I made a solemn vow before God, that if General Lee were driven back from Pennsylvania, I would crown the result by the declaration of freedom to the slaves.

(President Lincoln.)

I met some time ago a gentleman residing in a retired town in Kent, who told that he was recently confined to his house by indisposition and inclement weather on a wintry Sunday. When the rest of the family were at church he took up George Muller's book, in which he describes "The Lord's Dealings" with him. He became so much interested in the author's life and labours that he promised his conscience, then and there, that if a certain business transaction he had in hand resulted in a certain amount of success, he would send the philanthropist £100 for his Orphans' Home. The success was realised, and he was then just on the point of sending off a cheque for the promised amount.

(Elihu Burritt.)

It is said of Andreas, one of the kings of Hungary, that having engaged himself by promise to go to the holy wars (as they then called them), went with all his forces, and coming to Jerusalem, only bathed himself there, as one that had washed off his promise, and so returned back again without striking One blow.
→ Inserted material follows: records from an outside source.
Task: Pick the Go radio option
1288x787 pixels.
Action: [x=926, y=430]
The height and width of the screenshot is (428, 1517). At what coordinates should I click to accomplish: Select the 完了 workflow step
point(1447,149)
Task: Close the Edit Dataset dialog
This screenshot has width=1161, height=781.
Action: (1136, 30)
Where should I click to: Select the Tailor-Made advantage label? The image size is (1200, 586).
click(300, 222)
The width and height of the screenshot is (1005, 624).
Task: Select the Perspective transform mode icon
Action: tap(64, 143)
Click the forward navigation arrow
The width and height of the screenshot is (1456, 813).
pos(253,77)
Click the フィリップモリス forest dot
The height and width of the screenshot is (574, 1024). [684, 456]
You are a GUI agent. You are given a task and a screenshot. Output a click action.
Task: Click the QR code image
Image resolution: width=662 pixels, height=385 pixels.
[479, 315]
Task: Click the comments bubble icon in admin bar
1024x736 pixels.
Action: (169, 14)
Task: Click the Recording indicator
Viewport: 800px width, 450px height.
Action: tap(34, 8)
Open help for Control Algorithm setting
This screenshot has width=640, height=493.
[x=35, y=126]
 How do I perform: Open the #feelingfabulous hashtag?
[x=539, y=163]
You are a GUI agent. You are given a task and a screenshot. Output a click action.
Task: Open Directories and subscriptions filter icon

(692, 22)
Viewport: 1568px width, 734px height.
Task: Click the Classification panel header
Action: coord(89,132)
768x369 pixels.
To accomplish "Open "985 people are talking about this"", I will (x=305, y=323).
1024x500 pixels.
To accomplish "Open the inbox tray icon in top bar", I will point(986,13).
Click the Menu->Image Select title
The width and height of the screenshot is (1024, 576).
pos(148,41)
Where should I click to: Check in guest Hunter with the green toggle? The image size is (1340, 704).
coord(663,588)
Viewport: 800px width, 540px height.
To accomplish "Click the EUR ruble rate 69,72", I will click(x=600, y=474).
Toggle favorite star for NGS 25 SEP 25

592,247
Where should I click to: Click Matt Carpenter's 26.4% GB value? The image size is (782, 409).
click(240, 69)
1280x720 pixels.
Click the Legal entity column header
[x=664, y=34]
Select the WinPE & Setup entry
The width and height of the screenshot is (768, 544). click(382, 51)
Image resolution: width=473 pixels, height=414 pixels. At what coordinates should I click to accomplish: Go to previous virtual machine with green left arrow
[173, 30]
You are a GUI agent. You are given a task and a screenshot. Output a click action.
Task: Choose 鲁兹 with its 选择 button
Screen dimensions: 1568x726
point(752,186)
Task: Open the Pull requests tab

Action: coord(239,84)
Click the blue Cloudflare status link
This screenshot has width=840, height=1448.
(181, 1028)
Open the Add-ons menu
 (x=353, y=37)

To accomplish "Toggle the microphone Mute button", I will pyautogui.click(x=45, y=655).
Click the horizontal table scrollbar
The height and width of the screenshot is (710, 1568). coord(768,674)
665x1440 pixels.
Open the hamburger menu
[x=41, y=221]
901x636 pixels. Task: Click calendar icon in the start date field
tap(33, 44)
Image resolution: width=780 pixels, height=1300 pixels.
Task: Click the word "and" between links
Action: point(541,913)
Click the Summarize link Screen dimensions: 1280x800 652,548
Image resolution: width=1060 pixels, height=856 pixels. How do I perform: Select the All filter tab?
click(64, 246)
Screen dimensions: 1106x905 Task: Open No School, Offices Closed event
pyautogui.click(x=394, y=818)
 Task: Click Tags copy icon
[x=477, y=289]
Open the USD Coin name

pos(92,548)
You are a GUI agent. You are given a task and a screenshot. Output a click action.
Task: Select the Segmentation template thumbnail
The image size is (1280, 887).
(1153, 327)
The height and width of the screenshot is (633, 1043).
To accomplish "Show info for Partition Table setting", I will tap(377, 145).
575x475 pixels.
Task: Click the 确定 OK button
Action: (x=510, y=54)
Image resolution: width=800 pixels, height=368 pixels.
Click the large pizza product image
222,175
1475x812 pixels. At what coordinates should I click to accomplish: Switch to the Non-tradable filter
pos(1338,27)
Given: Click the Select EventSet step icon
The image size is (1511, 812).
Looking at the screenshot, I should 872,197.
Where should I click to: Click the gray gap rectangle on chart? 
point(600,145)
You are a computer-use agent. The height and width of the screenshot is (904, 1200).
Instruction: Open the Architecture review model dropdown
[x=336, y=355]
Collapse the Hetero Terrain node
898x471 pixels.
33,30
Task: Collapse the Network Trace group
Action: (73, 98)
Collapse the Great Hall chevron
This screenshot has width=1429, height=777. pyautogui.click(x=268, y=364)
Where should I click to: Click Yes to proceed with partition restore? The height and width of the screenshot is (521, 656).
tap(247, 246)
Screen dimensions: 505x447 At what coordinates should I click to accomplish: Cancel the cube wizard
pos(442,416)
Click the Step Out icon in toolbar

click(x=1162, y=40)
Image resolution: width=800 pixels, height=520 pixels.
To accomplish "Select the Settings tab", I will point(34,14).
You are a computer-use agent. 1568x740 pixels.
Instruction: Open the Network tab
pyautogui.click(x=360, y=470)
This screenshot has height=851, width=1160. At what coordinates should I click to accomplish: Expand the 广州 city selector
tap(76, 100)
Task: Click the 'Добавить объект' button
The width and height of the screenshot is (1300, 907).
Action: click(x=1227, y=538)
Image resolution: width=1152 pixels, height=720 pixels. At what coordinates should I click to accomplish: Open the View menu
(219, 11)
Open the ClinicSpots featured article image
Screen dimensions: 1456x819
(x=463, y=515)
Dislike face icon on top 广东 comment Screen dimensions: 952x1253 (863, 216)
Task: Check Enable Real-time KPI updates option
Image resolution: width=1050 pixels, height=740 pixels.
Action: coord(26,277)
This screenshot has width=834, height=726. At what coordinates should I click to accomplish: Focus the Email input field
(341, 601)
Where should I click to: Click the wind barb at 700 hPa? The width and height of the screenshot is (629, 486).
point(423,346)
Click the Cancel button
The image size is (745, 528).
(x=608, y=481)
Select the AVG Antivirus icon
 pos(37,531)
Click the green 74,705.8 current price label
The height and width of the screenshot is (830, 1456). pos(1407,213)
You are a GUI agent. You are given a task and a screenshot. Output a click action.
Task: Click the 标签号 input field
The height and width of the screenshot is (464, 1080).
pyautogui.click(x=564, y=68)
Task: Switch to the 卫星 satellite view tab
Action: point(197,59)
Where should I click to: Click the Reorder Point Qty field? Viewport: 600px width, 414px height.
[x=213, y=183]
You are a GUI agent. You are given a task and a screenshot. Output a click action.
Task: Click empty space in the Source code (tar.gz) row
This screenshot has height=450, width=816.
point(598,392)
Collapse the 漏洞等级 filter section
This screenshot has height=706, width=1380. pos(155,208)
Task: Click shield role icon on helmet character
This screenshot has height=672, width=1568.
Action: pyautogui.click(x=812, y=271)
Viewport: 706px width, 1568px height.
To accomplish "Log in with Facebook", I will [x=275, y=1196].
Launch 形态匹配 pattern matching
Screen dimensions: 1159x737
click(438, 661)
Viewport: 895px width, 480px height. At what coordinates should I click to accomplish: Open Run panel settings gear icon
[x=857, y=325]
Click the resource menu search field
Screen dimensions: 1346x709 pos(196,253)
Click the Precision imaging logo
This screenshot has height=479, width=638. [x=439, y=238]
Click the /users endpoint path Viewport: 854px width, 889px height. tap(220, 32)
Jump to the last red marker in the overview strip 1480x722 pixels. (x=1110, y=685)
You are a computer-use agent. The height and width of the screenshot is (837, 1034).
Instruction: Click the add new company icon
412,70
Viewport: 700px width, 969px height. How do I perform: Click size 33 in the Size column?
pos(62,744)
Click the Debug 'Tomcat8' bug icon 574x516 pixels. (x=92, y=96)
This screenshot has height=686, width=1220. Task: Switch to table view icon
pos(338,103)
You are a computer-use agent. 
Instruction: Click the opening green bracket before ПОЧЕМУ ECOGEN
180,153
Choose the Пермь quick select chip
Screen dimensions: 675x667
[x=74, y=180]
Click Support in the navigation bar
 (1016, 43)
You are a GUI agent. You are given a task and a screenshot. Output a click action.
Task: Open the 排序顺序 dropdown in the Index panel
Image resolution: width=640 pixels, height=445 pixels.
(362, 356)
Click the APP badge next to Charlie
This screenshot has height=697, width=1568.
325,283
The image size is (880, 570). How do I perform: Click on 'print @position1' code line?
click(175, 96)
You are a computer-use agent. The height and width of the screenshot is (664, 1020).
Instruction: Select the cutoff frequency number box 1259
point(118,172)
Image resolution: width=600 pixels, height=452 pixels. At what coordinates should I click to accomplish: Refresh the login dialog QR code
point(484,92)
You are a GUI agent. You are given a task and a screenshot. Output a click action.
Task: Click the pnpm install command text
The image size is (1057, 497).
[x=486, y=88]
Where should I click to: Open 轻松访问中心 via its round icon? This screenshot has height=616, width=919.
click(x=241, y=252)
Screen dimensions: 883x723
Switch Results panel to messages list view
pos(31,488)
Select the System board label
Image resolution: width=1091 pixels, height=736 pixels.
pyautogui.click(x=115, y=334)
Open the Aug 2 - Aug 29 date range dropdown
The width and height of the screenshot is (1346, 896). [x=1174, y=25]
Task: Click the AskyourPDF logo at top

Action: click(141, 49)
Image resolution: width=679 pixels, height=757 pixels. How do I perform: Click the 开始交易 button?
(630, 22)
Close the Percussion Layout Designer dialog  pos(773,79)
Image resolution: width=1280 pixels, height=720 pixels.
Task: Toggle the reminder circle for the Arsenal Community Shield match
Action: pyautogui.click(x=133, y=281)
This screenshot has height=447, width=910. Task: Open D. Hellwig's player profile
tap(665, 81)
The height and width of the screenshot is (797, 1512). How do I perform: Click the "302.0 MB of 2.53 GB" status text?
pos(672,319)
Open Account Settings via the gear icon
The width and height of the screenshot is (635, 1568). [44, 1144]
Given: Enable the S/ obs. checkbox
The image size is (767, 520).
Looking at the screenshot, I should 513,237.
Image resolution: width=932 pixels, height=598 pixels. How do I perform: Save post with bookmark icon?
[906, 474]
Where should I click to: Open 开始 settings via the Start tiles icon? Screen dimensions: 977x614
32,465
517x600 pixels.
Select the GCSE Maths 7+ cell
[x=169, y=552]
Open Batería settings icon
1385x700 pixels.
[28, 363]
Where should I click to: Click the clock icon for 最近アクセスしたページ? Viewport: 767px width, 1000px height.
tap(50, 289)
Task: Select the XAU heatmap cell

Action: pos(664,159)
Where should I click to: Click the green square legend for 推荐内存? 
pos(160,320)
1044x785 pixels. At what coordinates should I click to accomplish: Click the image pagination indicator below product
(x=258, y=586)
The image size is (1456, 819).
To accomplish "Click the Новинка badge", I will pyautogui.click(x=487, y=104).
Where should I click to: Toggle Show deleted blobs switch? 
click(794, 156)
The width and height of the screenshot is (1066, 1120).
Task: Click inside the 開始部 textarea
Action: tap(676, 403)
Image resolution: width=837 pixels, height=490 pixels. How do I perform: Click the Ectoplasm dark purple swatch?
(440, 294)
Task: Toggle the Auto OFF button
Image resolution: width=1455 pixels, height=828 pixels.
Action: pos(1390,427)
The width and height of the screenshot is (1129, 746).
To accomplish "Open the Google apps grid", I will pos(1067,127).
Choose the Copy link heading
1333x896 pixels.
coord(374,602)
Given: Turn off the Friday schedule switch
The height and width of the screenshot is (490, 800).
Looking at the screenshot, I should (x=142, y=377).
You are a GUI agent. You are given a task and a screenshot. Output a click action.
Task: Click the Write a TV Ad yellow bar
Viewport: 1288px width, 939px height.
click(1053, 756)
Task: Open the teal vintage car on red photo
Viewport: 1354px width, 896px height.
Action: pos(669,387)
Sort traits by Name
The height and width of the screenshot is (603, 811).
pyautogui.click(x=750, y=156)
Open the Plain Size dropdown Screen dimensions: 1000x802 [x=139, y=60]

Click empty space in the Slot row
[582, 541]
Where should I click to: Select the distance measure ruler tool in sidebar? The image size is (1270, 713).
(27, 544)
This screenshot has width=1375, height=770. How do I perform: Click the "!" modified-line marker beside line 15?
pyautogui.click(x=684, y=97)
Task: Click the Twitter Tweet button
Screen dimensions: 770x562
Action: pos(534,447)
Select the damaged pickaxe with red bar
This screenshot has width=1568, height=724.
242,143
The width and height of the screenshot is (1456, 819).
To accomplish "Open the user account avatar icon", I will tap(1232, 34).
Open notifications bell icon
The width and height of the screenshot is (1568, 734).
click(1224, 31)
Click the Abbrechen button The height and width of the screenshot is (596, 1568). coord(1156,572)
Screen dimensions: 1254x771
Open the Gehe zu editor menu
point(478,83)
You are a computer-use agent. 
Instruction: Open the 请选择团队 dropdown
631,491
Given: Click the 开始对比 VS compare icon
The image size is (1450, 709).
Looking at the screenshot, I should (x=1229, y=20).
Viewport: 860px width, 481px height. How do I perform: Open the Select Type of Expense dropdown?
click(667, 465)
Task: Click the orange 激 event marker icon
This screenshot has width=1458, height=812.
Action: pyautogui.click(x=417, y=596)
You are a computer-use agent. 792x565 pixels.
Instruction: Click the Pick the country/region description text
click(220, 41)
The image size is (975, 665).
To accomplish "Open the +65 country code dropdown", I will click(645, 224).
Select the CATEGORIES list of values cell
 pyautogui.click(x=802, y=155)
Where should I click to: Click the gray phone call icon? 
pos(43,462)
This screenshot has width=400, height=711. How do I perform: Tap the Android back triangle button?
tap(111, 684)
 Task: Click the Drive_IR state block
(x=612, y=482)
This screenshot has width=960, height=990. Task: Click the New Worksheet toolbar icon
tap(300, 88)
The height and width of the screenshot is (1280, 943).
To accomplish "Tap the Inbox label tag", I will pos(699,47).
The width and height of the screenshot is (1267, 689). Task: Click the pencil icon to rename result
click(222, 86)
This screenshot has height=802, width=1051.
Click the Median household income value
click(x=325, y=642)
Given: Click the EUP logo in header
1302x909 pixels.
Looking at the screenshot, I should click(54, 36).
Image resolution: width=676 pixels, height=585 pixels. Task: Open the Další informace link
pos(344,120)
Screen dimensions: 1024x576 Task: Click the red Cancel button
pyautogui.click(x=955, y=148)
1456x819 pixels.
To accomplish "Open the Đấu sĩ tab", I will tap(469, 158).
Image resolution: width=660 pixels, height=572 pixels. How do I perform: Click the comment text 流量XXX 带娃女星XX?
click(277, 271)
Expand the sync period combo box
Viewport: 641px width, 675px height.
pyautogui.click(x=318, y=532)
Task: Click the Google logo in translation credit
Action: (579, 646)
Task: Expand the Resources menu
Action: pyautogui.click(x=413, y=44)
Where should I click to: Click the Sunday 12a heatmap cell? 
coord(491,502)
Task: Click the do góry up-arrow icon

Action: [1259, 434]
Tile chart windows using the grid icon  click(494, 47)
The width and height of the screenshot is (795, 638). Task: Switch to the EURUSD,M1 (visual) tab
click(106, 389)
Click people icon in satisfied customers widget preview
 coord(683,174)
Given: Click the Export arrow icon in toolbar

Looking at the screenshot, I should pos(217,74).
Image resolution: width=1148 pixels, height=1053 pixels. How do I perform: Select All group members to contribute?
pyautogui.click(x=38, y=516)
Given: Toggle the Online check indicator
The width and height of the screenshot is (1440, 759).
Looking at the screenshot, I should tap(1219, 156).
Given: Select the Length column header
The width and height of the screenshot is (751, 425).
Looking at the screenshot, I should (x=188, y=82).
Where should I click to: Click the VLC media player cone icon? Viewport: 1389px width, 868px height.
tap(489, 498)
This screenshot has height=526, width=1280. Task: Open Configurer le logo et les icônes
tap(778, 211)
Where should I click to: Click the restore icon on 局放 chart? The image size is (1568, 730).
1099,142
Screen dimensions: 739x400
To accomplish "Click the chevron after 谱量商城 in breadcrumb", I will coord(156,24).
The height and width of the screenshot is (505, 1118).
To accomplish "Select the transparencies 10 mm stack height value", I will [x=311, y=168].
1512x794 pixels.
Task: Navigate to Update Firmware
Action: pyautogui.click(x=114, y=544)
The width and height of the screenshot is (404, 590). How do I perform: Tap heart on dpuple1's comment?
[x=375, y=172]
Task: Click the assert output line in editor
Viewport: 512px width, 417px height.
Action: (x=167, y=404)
Such is the case with many men at present, their promises, covenants, and agreements with others, though sealed and subscribed, prove too, too often as brittle as the glasses they drink in; no bounds will hold them, they rob the Grecians of their proverb, and own it themselves. For let but the worst of men say they will do this or that, is as much as if they had sworn they would not do it, unless it be when they embark themselves in some unwarrantable actions, and the sun may sooner be thrust out of his sphere than they diverted from their adamantine resolutions.

(J. Spencer.)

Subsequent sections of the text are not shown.